5 Questions: Robert Fisher on deep-brain stimulation for drug-resistant epilepsy

Devices that administer deep-brain stimulation, or DBS, are now in widespread use for the treatment of Parkinson’s disease and other movement disorders. They also are used for the treatment of obsessive-compulsive disorder. In April, the Food and Drug Administration approved such a device for the treatment of patients with recurring epileptic seizures that don’t respond to existing drugs. That approval was based largely on clinical trial results published in 2010 in Epilepsia and led by Robert Fisher, MD, PhD, professor of neurology at the School of Medicine.

Fisher, who holds the Maslah Saul, MD, Professorship, has been studying the use of deep-brain stimulation for epilepsy since 1990. Science writer Bruce Goldman interviewed him about the trial’s findings and the FDA’s action.

1. What is epilepsy and how common is it?

Fisher: Epilepsy is a brain disease characterized by vulnerability to spontaneous, recurrent seizures. It affects about 1 percent of all people in the world. A seizure, in simple terms, is an electrical storm in the brain arising from excessive or abnormally synchronous neuronal activity. Different types of seizures can produce symptoms ranging from mild tingling or twitching to loss of awareness to falling and shaking. Epilepsy can result either from brain injury or from a genetic predisposition. More than half of adults with the condition have so-called focal-onset seizures, meaning these seizures originate in a particular spot in the brain — although they can spread throughout the brain. Anti-seizure medications work well for only about 2 of 3 people with epilepsy. The number left with seizures is very large, and their epilepsy can seriously interfere with their health and quality of life.

2. What is deep-brain stimulation, and how can it be used to treat seizures?

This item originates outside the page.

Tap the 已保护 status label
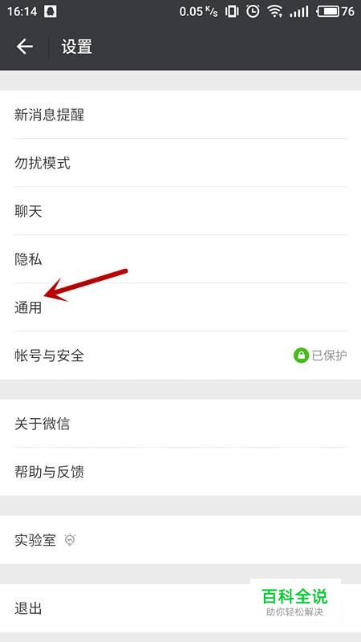pos(329,356)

Fisher: DBS entails sending electrical signals to a location in the brain. This is done by implanting electrodes in the brain and supplying power to these electrodes via fine wires threaded to a pulse-generating device placed under the skin of the chest. For this therapy, the wires are placed in the part of brain called the anterior thalamus, which can influence widespread regions of brain.

I led a trial in 2010 that showed DBS in the anterior thalamus can reduce seizures in epilepsy patients for whom other therapies have failed. Compared with surgery to remove parts of the brain, which can also eliminate or reduce the frequency of recurrent, drug-refractory seizures, DBS is adjustable and reversible. And it spares brain tissue. However, surgery may be more effective in some cases.

3. Can you briefly discuss the clinical trial you led in 2010?

Fisher: The trial was performed at 17 centers on 110 patients with medication-resistant focal-onset seizures that occurred, on average, about 20 times per month. Half of these patients were randomized to active stimulation and half to placebo stimulation. Patients could not feel the stimulation so could not tell which group they were in. Active stimulation reduced seizures by 40 percent, whereas placebo reduced seizures by 15 percent — a significant difference. There were fewer seizure injuries in the active group. This was the first proof in a large, controlled trial that electrical brain stimulation could reduce seizures.

In 2015, another study I led showed that the long-term results of this procedure were very favorable. Over time, numbers continued to improve, reaching a 70 percent reduction of seizures. About 15 percent of the participants receiving active stimulation became seizure-free for at least six months. And a study assessing the cognitive and psychological outcomes confirmed the positive findings. In April of this year, the FDA approved the device’s use for epilepsy. Exactly how DBS works is only partially understood.

4. Now that the FDA has approved this device for this indication, is it commercially available?

Fisher: It’s marketed by Medtronic but is not yet approved for reimbursement by American insurance companies. It should be available at experienced epilepsy centers by early 2019. About 30 other countries have already been using DBS to treat uncontrolled seizures for several years.

5. How would you categorize Stanford’s academic and clinical strengths regarding the application of DBS for treating neurological disease?

Fisher: Stanford is the world leader in neurostimulation for epilepsy, and one of the leaders for neurostimulation in a variety of other neurologic and psychiatric diseases. Martha Morrell in the Stanford Comprehensive Epilepsy Program led the successful trial for the FDA-approved responsive neurostimulation therapy for epilepsy, which stimulates by a different method from DBS that is applicable to some epilepsy patients. I led the U.S. trial of the latest generation of vagus nerve stimulators for epilepsy at Stanford. Our neurosurgeons Jaimie Henderson, Casey Halpern and Lawrence Shuer have developed important techniques for stimulation. Peter Tass, a research neurosurgeon at Stanford, is pioneering a better method to deliver stimulation. Helen Bronte-Stewart, a neurologist here, is a leader in using DBS to treat movement disorders such as Parkinson’s disease.

Until we find definitive cures for epilepsy, neurostimulation is an important new option, and Stanford stands at the forefront of its development.